京都伝統のコンテンツを生かせ――着物柄の名刺をプロデュース郷好文の“うふふ”マーケティング(1/2 ページ)

» 2009年03月12日 07時00分 公開
[郷好文,Business Media 誠]

著者プロフィール:郷 好文

マーケティング・リサーチ、新規事業の企画・開発・実行、海外駐在を経て、1999年より2008年9月までコンサルティングファームにてマネジメント・コンサルタントとして、事業戦略・マーケティング戦略、業務プロセス改革など多数のプロジェクトに参画。 2008年10月1日より独立。コンサルタント、エッセイストの顔に加えて、クリエイター支援事業 の『くらしクリエイティブ "utte"(うって)』事業の立ち上げに参画。

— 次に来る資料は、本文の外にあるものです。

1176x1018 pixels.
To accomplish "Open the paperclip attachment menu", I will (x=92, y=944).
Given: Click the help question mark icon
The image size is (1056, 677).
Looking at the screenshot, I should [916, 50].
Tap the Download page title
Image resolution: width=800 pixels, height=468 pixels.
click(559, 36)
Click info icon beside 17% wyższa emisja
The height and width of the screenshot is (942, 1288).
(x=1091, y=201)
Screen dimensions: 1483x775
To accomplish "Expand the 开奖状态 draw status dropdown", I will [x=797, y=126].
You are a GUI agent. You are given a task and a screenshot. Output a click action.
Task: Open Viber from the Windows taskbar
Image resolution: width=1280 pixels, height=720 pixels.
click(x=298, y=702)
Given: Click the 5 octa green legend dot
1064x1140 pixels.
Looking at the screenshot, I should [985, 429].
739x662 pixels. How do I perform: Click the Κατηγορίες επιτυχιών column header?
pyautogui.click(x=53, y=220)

3つの顔、どれが前輪なのかさえ分からぬまま、三輪車でヨチヨチし始めた。著書に「ナレッジ・ダイナミクス」(工業調査会)、「21世紀の医療経営」(薬事日報社)、「顧客視点の成長シナリオ」(ファーストプレス)など。中小企業診断士。ブログ→「マーケティング・ブレイン」


 この不景気でも観光ブームに沸いているのが古都・京都。2007年に京都市を訪れた観光客数は4944万人で、7年連続で増加している(関連リンク、PDF)。2008年には京都市の目標である観光客数5000万人を達成できるかもしれない。雅な風情を求めるシニア層や女性客が増加、そして日本に訪れる外国人観光客の10人に1人以上が京都にやって来るという。

 当然、地元経済もホクホクのはずと思いきや、観光の実態は“京都パッシング”であるという。「観光客は増えても、地元への実益が少ない」というのだ。京都の魅力をさまざまな媒体で伝えてきた株式会社のぞみの藤田功博 (ふじた・たかひろ)社長がそのウラ事情を説明してくれた。

京都をスルーするおカネ

 「ほとんどが東京や名古屋の資本に消えているんですよ」

 東京から京都に1泊2日で旅行する丸の内OLがいるとしよう。旅行代金のうち、交通費(新幹線代)はJR東海に落ちる。宿泊費はパック旅行だと「ウェスティン都ホテル京都」や「グランヴィア京都」、「京都ホテルオークラ」などに泊まることが多いが、いずれも外資系や東京資本のホテルである。つまり、旅行代金の大半が地元に還元されていないのだ。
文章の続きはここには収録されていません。